Problem to work on
Lines before the one containing "Go to the Filters wizard step" are not wanted; restate the rest below word for word, through the last line, but drop any pictures.

|---|

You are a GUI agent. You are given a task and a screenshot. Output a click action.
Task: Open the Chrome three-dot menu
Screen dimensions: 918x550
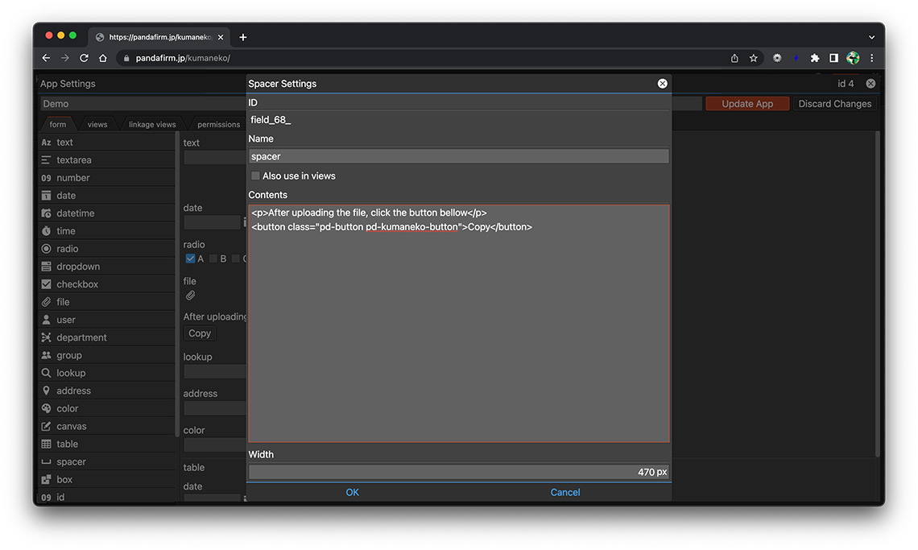click(871, 58)
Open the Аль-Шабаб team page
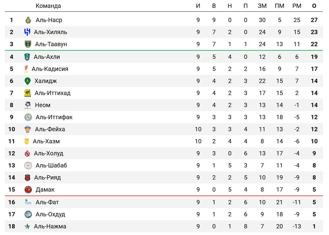Image resolution: width=329 pixels, height=235 pixels. click(x=51, y=166)
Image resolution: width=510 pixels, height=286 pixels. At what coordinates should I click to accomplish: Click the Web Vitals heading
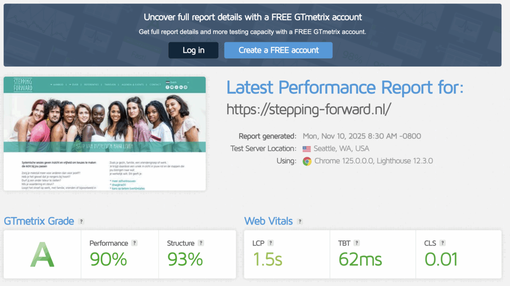268,221
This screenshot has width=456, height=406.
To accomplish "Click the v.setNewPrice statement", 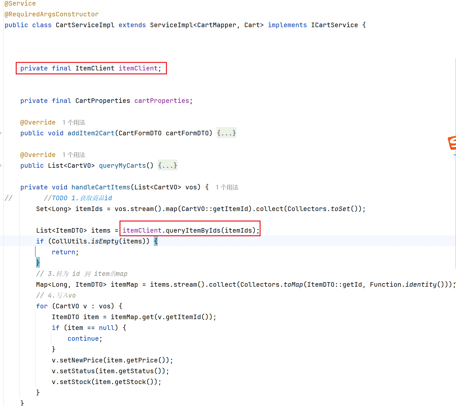I will [112, 360].
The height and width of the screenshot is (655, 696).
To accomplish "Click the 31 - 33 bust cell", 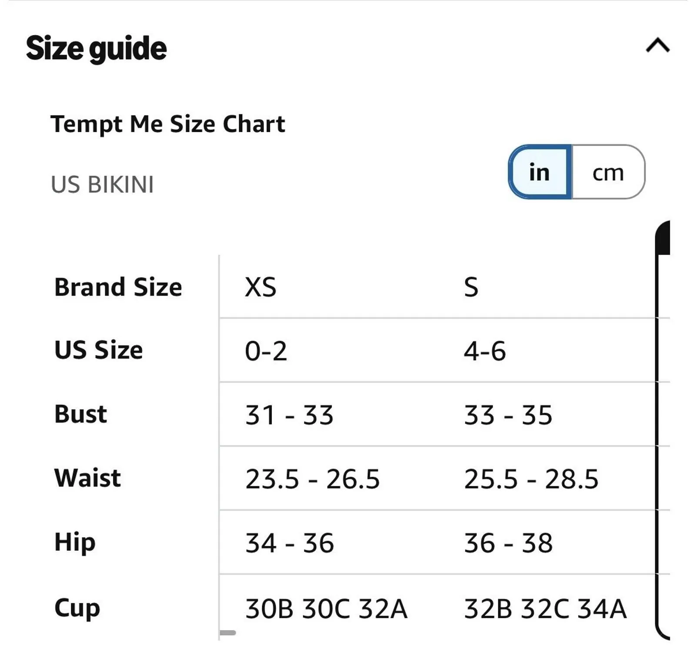I will click(x=289, y=415).
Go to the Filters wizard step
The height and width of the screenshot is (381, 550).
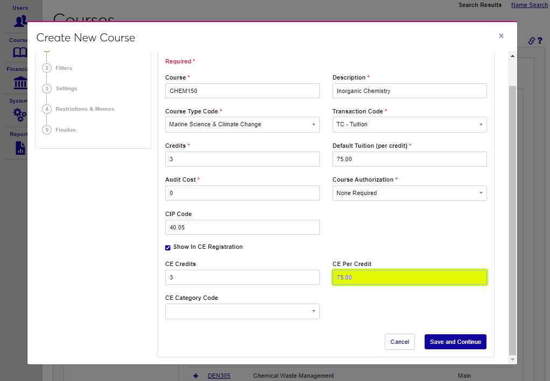(x=64, y=68)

|---|

Result
Go to the Filters wizard step
The height and width of the screenshot is (381, 550).
(x=64, y=68)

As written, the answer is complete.